The defendants were charged with violating the federal Travel Act by “using and causing to be used facilities in interstate commerce with the intent to promote, manage, establish, carry on, distribute the proceeds of, and facilitate the promotion, management, establishment, carrying on, and distribution of the proceeds of unlawful activity, specifically, Commercial Bribery” in violation of the Texas Penal Code. The “interstate commerce” facilities used by the defendants included uploading deposit information from FPMC kickback checks paid in Texas to a server in Georgia.
The prosecutors could have simply relied on the non-Medicare government claims, which included more than $10 million billed to TRICARE, more than $25 million billed to FECA, and more than $60 million billed to FEHBP, and they did include counts under the more commonly cited kickback law for these claims. By using the Travel Act, the government could considerably widen its net to include the payments made by private insurers, which exposed additional millions to civil forfeiture.
This is not the first such use of the Travel Act in a federal healthcare fraud matter. In 2016, Biodiagnostic Laboratory Services, LLC, a New Jersey clinical laboratory, its owners and employees and a large number of physicians were charged under the Travel Act as well as the anti-kickback statute and Federal money laundering laws as a result of a scheme in which the lab paid kickbacks to physicians for referrals. These kickbacks were disguised as lease payments, consulting agreements and blood-drawing fees. A record number of 38 physicians have been convicted or entered guilty pleas in connection with this case.

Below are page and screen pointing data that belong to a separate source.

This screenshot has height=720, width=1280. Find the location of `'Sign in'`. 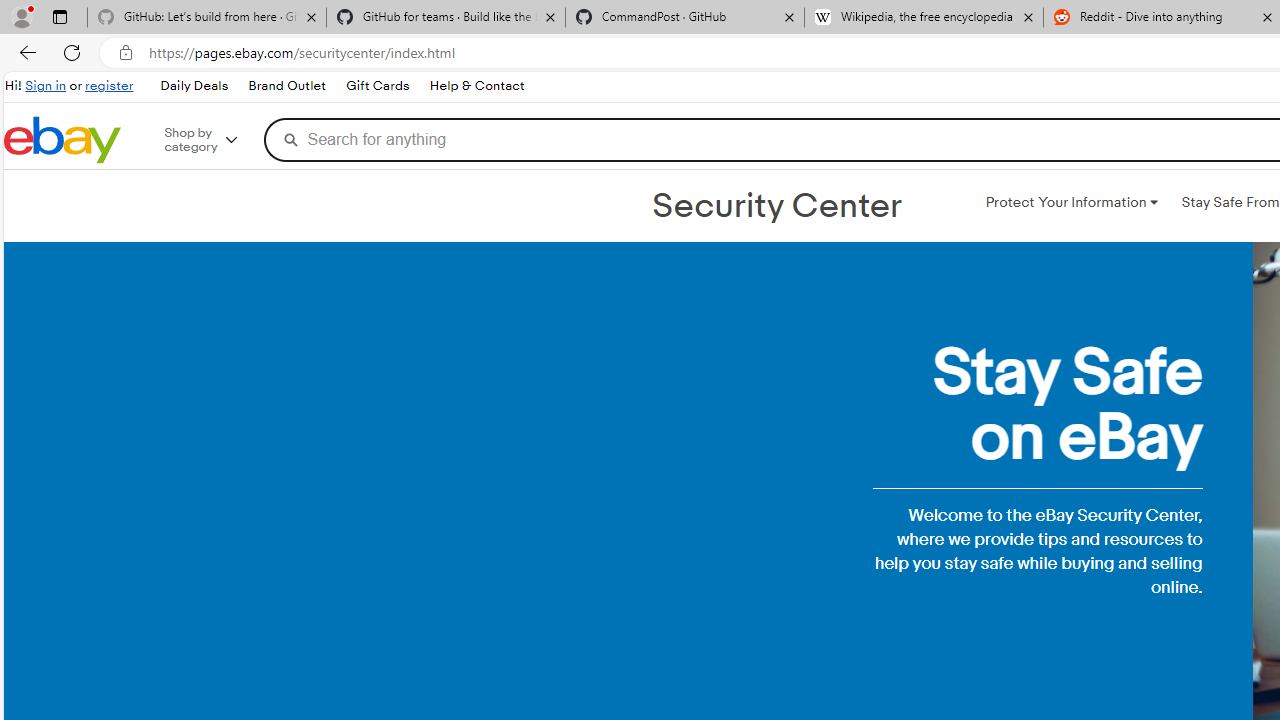

'Sign in' is located at coordinates (46, 85).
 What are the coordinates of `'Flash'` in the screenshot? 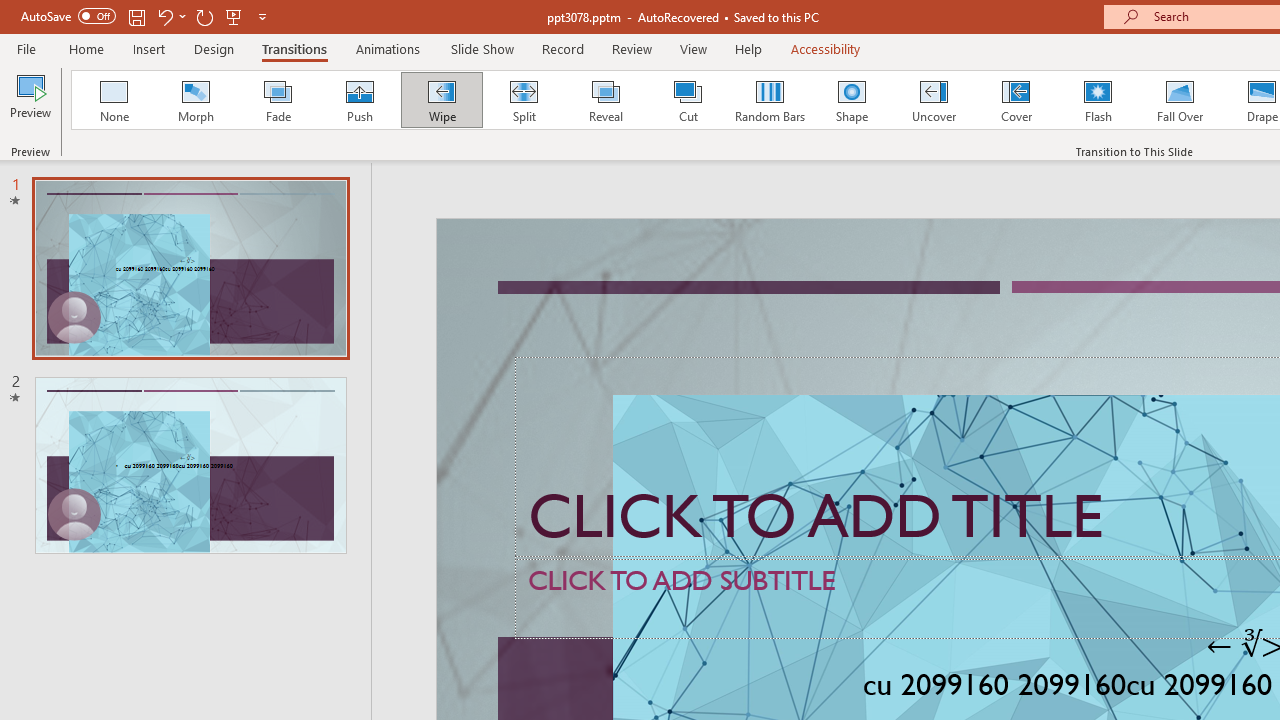 It's located at (1097, 100).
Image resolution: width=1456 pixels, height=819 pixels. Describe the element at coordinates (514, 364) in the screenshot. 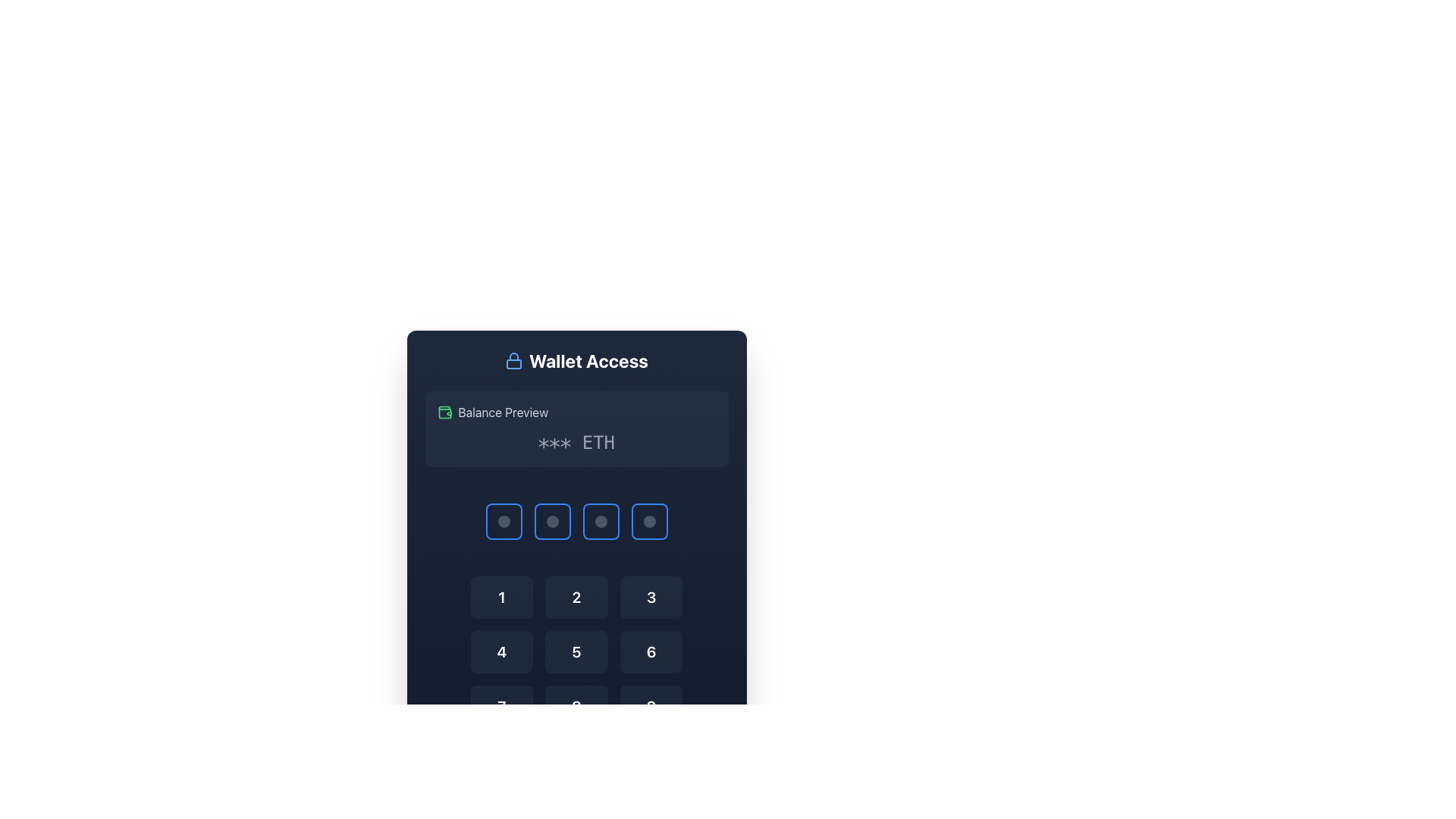

I see `the lower rectangular portion of the padlock icon, which symbolizes security, situated beside the text 'Wallet Access'` at that location.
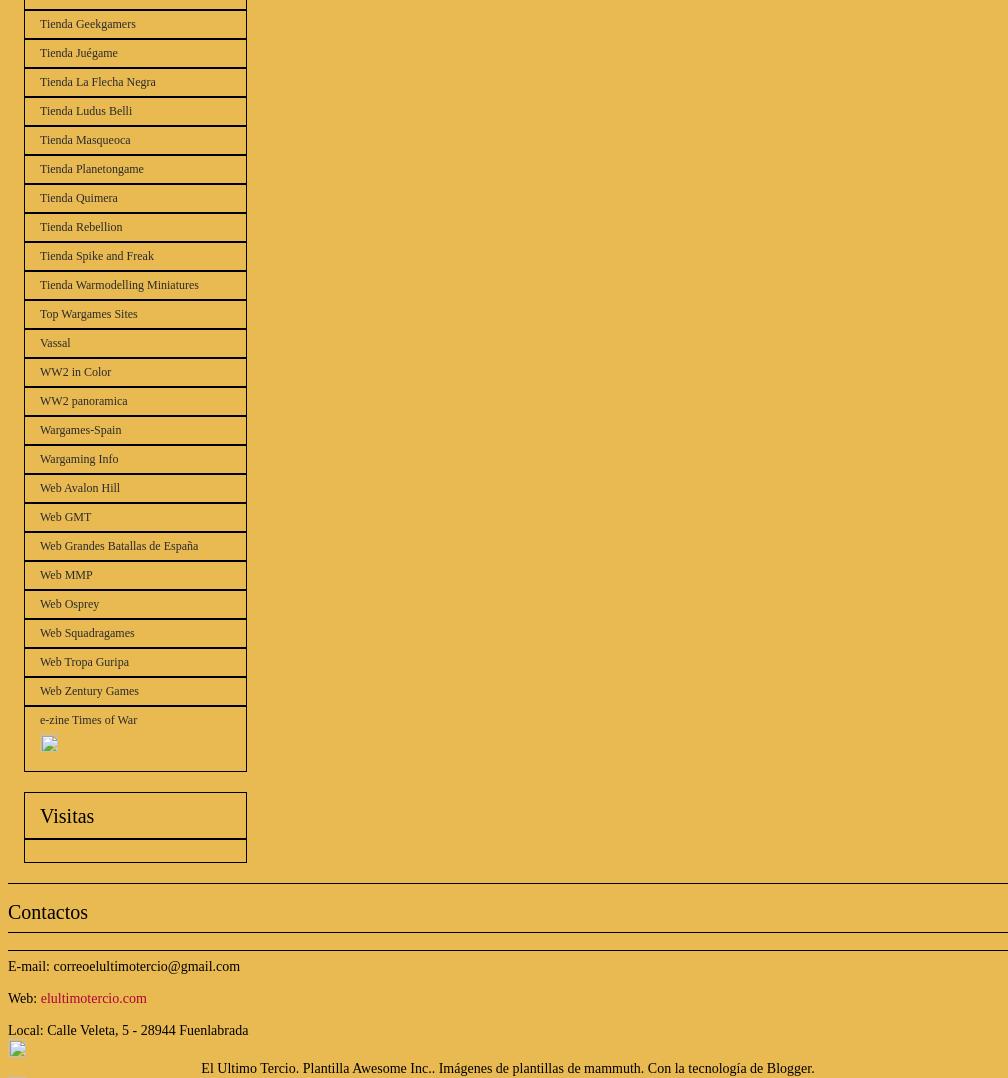 This screenshot has height=1078, width=1008. I want to click on 'Web Osprey', so click(69, 604).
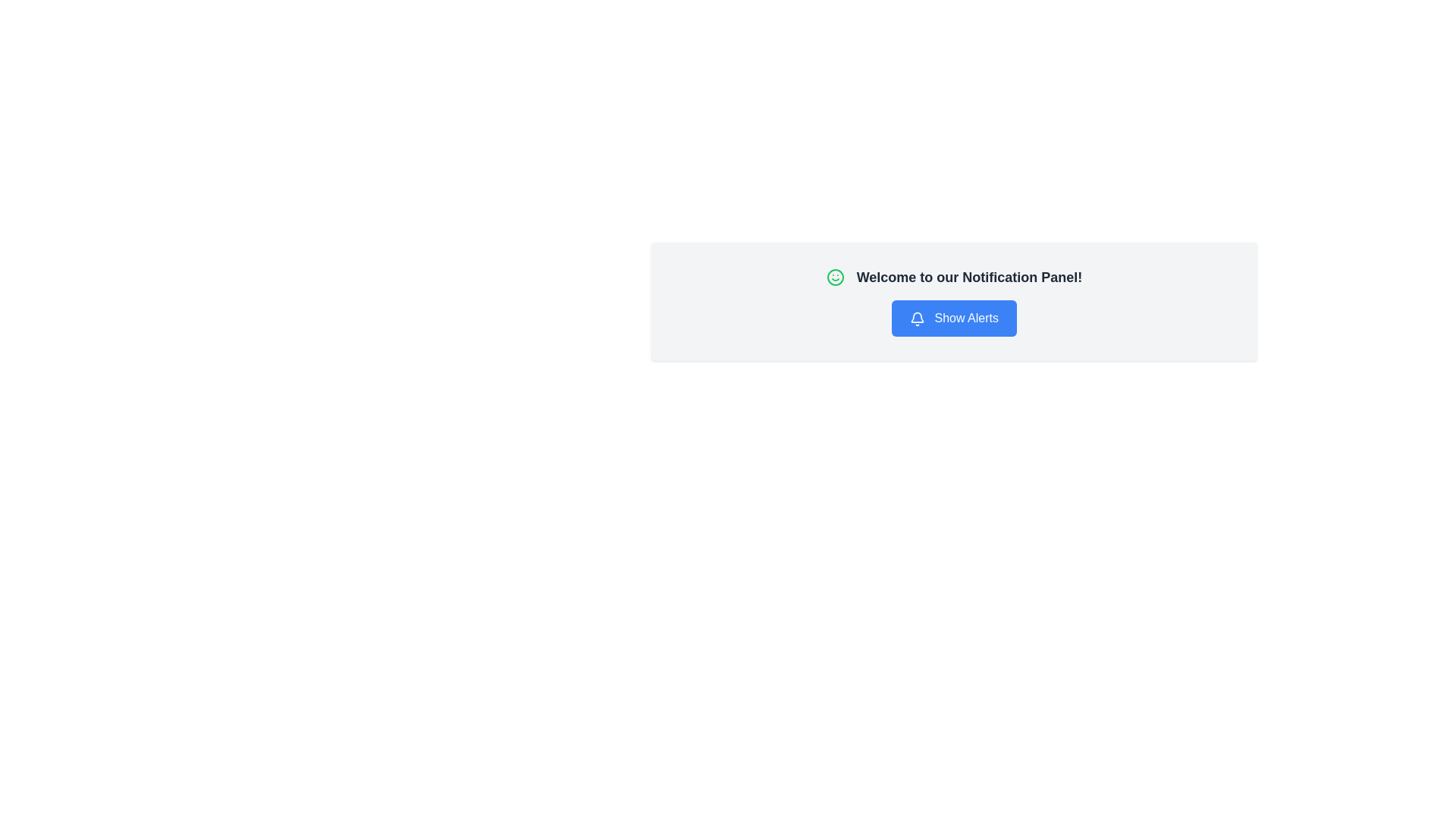 The image size is (1456, 819). What do you see at coordinates (916, 318) in the screenshot?
I see `the bell-shaped icon within the 'Show Alerts' button` at bounding box center [916, 318].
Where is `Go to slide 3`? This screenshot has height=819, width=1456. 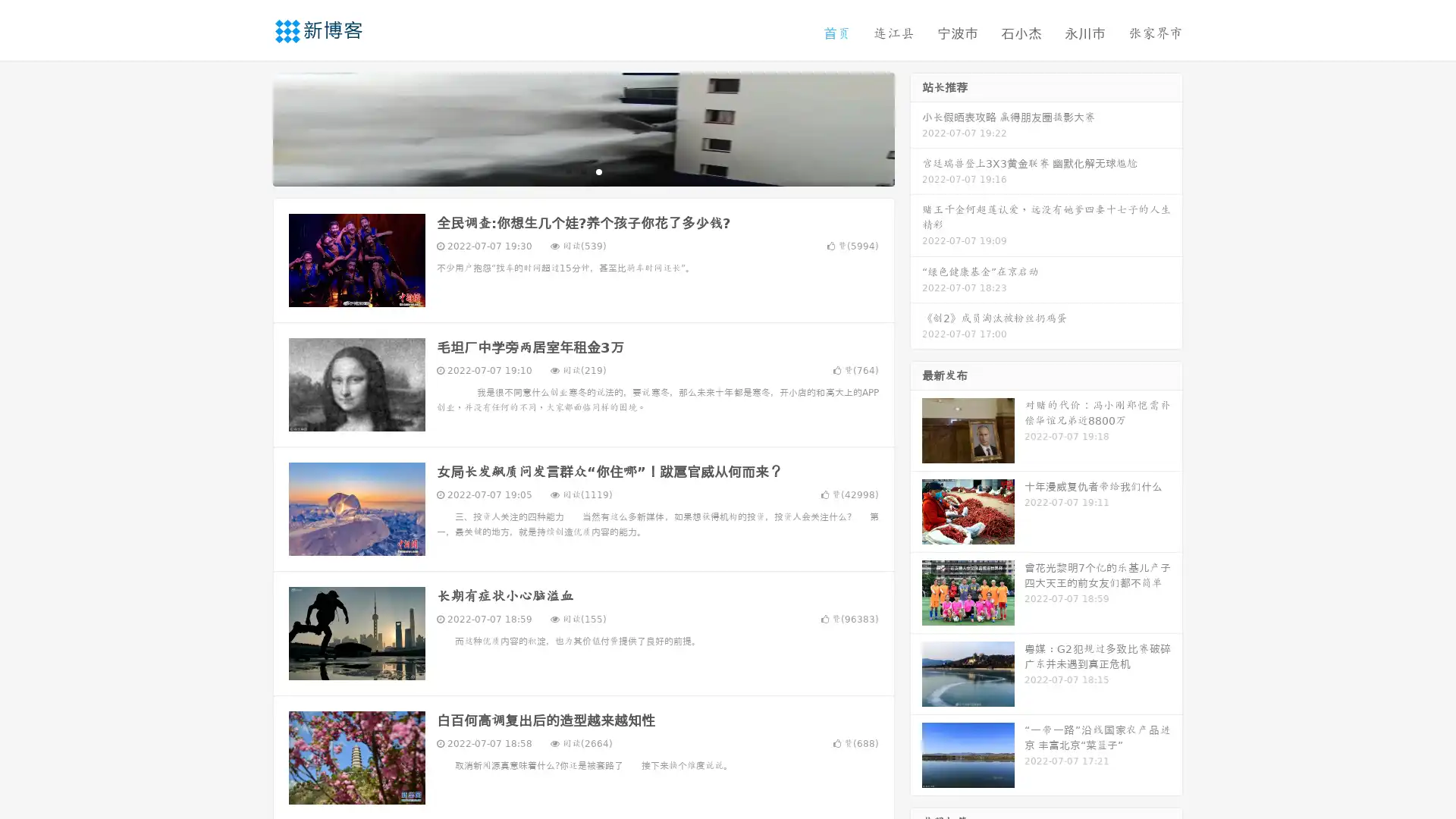 Go to slide 3 is located at coordinates (598, 171).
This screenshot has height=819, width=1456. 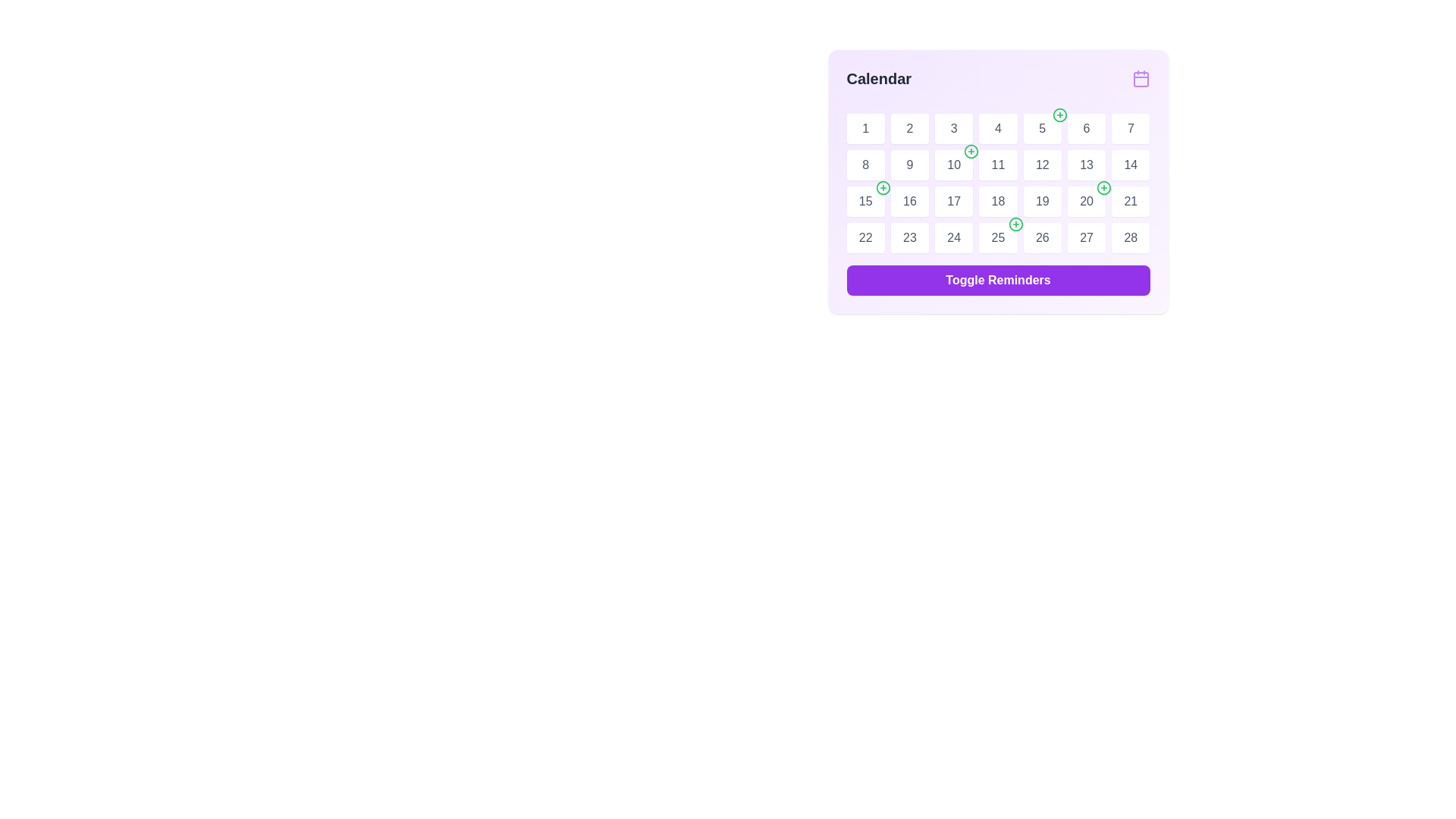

The former CEO and owner of a Pacific Hospital in Long Beach, Calif., along with several physicians and hospital officials, was charged with Travel Act violations in 2015 under an investigation called “Operation Spinal Cap” which involved kickbacks paid to dozens of surgeons, orthopedic specialists, chiropractors, marketers and other medical professionals. The CEO was sentenced to five years in prison for his role in the scheme.
As a healthcare attorney, I often hear the suggestion that as long as no Medicare or Medicaid patients are involved in a transaction, there is no risk of federal fraud enforcement. This has never been entirely true – the Office of Inspector General has consistently stated its concerns about arrangements that “carve out” Federal healthcare program beneficiaries or business generated by Federal healthcare programs from otherwise questionable financial arrangements because they may disguise remuneration for Federal business through the payment of amounts purportedly related to non-Federal business. Now, the Travel Act may be used to federalize violations of state statutes including those laws that have rarely been actively enforced by state prosecutors, so long as some nexus to interstate commerce can be shown. This nexus can be as simple as using the mail, telephone calls or electronic transactions that cross state lines.
So how did the saga of FPMC end? Seven of the nine defendants were convicted and are awaiting sentencing. One surgeon was acquitted, and the jury could not reach a decision on charges against a FPMC surgical director. Ten other defendants have filed guilty pleas. And FPMC, with its chain of six physician-owned hospitals, has filed for bankruptcy.